Again, I'm not saying you cannot do what you plan. I'm just saying that currently your game plan sounds awfully half baked, and doing a lot of shadowing, volunteering and having a much stronger and clearer focus on the patient care aspects is going to be hugely important. Most people don't end up academics. And as a non-sci person who has yet to take the prereqs, carving out a very specific academia path might not be as advisable as a path more akin to simply doing well in the prereqs and MCAT in hopes of "getting into med school". You need to flesh a lot of stuff out and I think it starts by getting yourself into a hospital and seeing what doctors (who are not relatives, and who practice in the US) actually do on a daily basis, and deciding if that's what you really want to do (and why).
Being from the midwest, but not from Iowa, I can assure you that UIowa is a well-regarded institution. Further, their medical school is highly regarded.
thank you to everyone for your helpful comments!
i am in the blue. this is just something i want to pursue, and i agree... i might be pulled in a different direction somewhere along the way... that would be okay with me. it's just nice to know the different factors that would become involved, where i to go through with the plan as stated.

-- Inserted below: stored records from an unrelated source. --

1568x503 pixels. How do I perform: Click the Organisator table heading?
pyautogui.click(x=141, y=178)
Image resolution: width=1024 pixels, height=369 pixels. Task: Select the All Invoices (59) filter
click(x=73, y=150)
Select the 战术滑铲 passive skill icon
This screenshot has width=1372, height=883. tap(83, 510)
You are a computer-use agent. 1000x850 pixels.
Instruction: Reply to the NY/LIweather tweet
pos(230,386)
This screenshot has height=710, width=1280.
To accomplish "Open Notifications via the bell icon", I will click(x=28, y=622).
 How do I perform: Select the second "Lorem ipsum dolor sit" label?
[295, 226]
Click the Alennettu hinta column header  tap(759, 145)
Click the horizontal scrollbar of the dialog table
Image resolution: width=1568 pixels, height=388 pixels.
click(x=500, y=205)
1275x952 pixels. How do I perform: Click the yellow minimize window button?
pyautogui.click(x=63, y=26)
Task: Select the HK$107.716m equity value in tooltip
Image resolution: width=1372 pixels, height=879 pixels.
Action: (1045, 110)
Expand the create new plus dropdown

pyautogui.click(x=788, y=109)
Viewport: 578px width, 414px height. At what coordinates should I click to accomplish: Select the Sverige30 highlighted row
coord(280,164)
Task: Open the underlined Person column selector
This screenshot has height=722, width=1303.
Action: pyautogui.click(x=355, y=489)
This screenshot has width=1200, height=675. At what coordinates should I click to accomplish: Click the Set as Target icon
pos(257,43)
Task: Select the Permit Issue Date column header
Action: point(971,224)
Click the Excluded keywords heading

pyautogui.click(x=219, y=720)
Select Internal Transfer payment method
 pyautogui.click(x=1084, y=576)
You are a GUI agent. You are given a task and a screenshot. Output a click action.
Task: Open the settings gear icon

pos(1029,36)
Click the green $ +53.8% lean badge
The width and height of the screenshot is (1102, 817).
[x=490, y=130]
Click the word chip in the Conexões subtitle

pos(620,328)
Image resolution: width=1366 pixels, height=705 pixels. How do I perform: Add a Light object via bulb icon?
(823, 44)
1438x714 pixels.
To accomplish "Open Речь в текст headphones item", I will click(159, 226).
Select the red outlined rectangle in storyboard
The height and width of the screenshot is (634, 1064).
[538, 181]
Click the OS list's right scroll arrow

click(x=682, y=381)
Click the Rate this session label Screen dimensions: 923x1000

the reason i'd like to pursue an md/phd vs. pure phd is that it would give me a more practical grounding. i don't want pure academia, but rather the balance that i perceive md/phd affords. i received this impression while staying in a research hospital (as a patient) for several months... yes, shadowing would be great.
niranjan162 - i took all honors/ap science in high school. if i just wanted money, i'd go into law school and avoid all this nasty hassle with prereqs (= debt) and such!
niranjan162, UNMorBUST - could you please delete my quoted post? i was planning to delete later for confidentiality reasons. i don't want my information to come up on a search. i've saved everyone's responses, so if the mods would like to delete this thread entirely, that would be okay, too. thanks.